A mechanical means of supporting a microphone above a sound source. Many microphone stands are supplied with a ‘boom arm’ affixed to the top of the stand’s main vertical mast. The term may also be applied to larger, remotely controlled microphone supports used in film and TV studios, or even to the handheld ‘fishpoles’ used by film and TV sound recordists.

Boost/Cut Control

A single gain control to adjust the level of a range of frequencies passing through a filter or equaliser to be amplified or attenuated. The centre position is usually the 'flat' or 'no effect' position. This kind of control is found on shelf, parametric and graphic qualisers (high- and low-pass do not have cut/boost controls). 

Bouncing

The process of mixing two or more recorded tracks together and re-recording the result onto another track.

Boundary

A physical obstruction to sound waves, such as a wall, or a large solid object.
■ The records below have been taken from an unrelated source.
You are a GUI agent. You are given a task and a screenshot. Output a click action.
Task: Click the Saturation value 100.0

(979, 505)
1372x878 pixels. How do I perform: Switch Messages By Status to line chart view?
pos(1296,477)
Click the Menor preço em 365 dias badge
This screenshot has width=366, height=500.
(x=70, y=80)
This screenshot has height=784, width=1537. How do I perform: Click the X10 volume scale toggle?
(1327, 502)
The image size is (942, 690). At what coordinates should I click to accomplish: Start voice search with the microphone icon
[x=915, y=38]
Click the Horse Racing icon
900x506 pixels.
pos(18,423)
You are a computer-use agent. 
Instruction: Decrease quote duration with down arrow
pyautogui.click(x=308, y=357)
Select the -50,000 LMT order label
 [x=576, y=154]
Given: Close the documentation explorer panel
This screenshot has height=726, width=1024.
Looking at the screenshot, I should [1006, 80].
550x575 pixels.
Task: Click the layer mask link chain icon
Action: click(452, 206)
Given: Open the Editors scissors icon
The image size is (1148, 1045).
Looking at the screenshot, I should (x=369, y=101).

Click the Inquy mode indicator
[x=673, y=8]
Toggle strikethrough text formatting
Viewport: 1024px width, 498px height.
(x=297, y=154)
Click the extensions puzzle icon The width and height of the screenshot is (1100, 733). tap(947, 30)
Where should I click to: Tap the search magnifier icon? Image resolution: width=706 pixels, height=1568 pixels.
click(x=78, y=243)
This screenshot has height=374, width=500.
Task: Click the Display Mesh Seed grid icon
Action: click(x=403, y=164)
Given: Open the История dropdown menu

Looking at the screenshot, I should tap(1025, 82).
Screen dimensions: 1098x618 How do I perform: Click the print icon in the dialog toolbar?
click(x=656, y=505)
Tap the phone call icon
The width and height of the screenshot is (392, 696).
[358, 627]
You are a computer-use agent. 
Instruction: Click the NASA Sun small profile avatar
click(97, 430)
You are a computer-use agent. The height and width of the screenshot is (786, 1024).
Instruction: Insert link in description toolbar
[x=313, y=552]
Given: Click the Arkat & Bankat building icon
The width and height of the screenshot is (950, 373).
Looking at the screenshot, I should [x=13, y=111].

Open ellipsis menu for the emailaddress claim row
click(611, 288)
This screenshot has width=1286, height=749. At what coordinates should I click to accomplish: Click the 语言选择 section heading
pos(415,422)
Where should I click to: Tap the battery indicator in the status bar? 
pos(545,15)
When sound waves reach a boundary they create a high pressure area at the surface which is typically perceived as a build up in the level of low frequencies.

Boundary Layer Microphone

A specialised microphone where the diaphragm is placed very close to a boundary (eg. wall, floor or ceiling). In this position the direct and reflected sound adds constructively, giving a 6dB increase in sensitivity. It also avoids the comb-filtering that can occur when a conventionally placed microphone captures the direct sound along with strong first reflections from nearby boundaries. Also known as PZM or Pressure Zone Microphone.

BPM

Beats Per Minute.

Breath Controller

A device that converts breath pressure into MIDI controller data, allowing woodwind players to control synthesizers.

Buffer

Buffer — An electronic circuit designed to isolate the output of a source device from loading effects due to the input impedance of destination devices.

Buffer Memory

A buffer is essentially a short term data storage facility used to accommodate variable data read or write periods, temporarily storing data in sequence until it can be processed by, or transferred to, some other part of the system. 

Bug

A term most commonly used in reference to a software fault or equipment design problem. In the context of sound recording a bug may also refer to a contact microphone.